Questione di minuti. Le guardie libiche li hanno intercettati e poi derubati. Ha dovuto chiamare casa per farsi mandare 500 euro per ritrovare la libertà del deserto. Accompagnato alla frontiera si ritrova in Algeria a fare il manovale per vivere. Aiutato da un’associazione inizia il viaggio di ritorno al suo paese. Al confine col Niger, senza soldi, la polizia sequestra il piccolo computer che si era portato dietro come unico ricordo. Alla frontiera successiva vende il cellulare per pagarsi il viaggio fino ad Agadez, nel cuore migrante del Niger. I suoi vestiti sono stati scambiati in Libia, al momento dell’imbarco per abiti da inverno. Nello zainetto, pesante, porta una pentola con il cibo per il viaggio di ritorno in Senegal.
Birame ha informato sua madre del possibile ritorno a casa. Non ha conosciuto suo padre e neppure sua madre sa dove si trova. Gli altri fratelli forse hanno lo stesso padre ma non è certo della loro identità. Sa solo che vivono la miseria e che lui voleva cambiarne la sorte segnata dal principio. Sei mesi sono passati dalla partenza dal Senegal. Birame si trovava sul gommone da 9 metri con altri 135 migranti come lui per traversare il mondo.

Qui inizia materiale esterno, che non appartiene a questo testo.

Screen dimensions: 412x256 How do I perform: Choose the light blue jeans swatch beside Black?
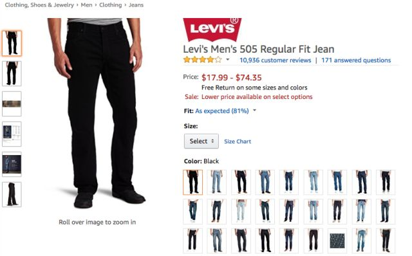217,182
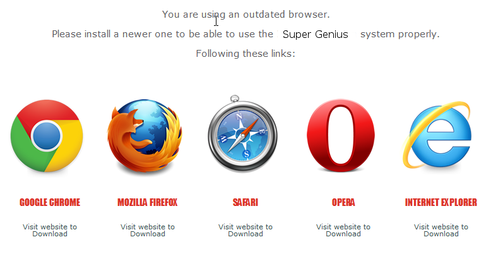Select the SAFARI red heading
The width and height of the screenshot is (491, 266).
(x=246, y=202)
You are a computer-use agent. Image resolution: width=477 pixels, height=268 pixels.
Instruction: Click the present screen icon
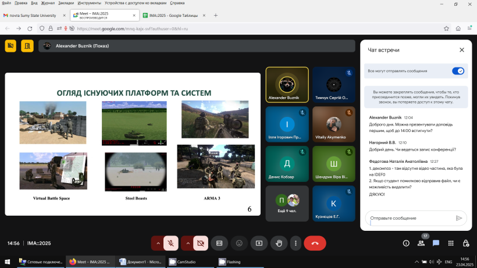coord(259,243)
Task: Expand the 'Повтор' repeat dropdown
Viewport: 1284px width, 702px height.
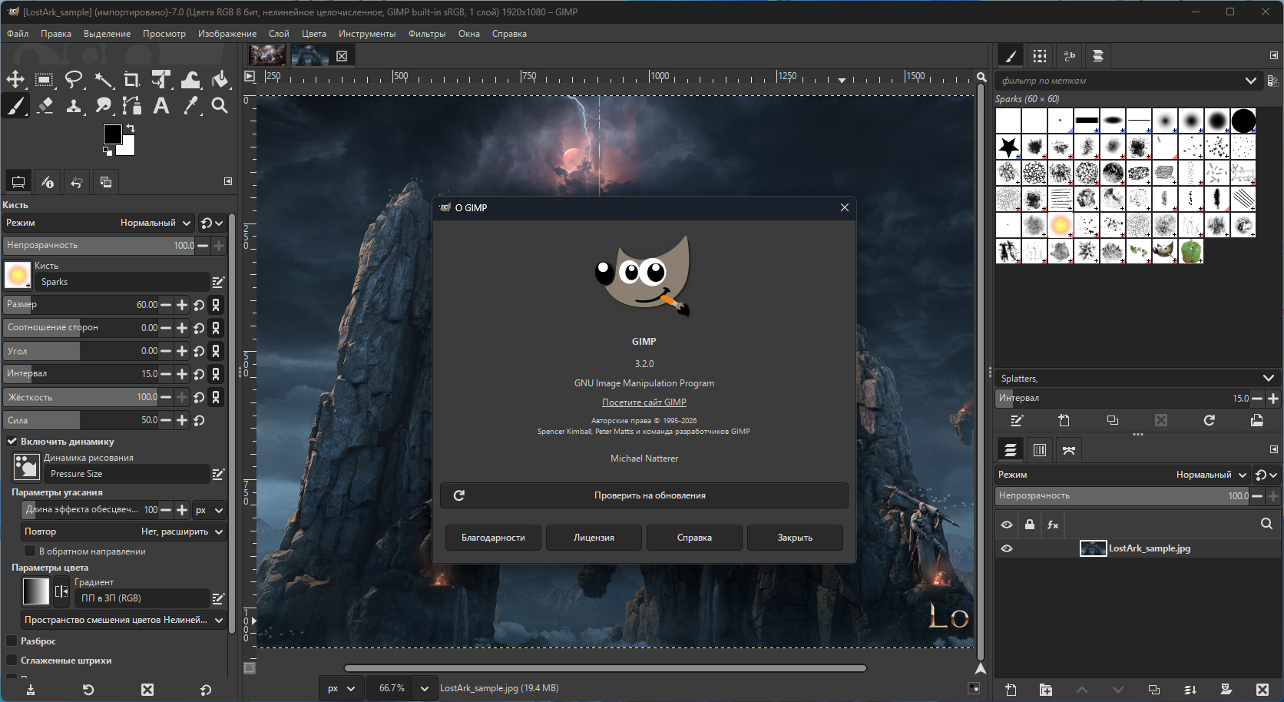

Ancora pochi minuti di navigazione e sarebbe scattata l’operazione di soccorso. Le acque internazionali dei naufraghi per salvarsi dalla storia. Invece sono tornati alla riva di partenza. Birame aveva venduto tutto e indossato gli abiti pesanti perché gli avevano detto che dall’altra parte c’era l’inverno. Ora gli rimane una maglietta e lo zaino col cibo sufficiente per tornare al paese. Dice che una volta in Senegal cercherà di avere i documenti in regola per viaggiare in Italia.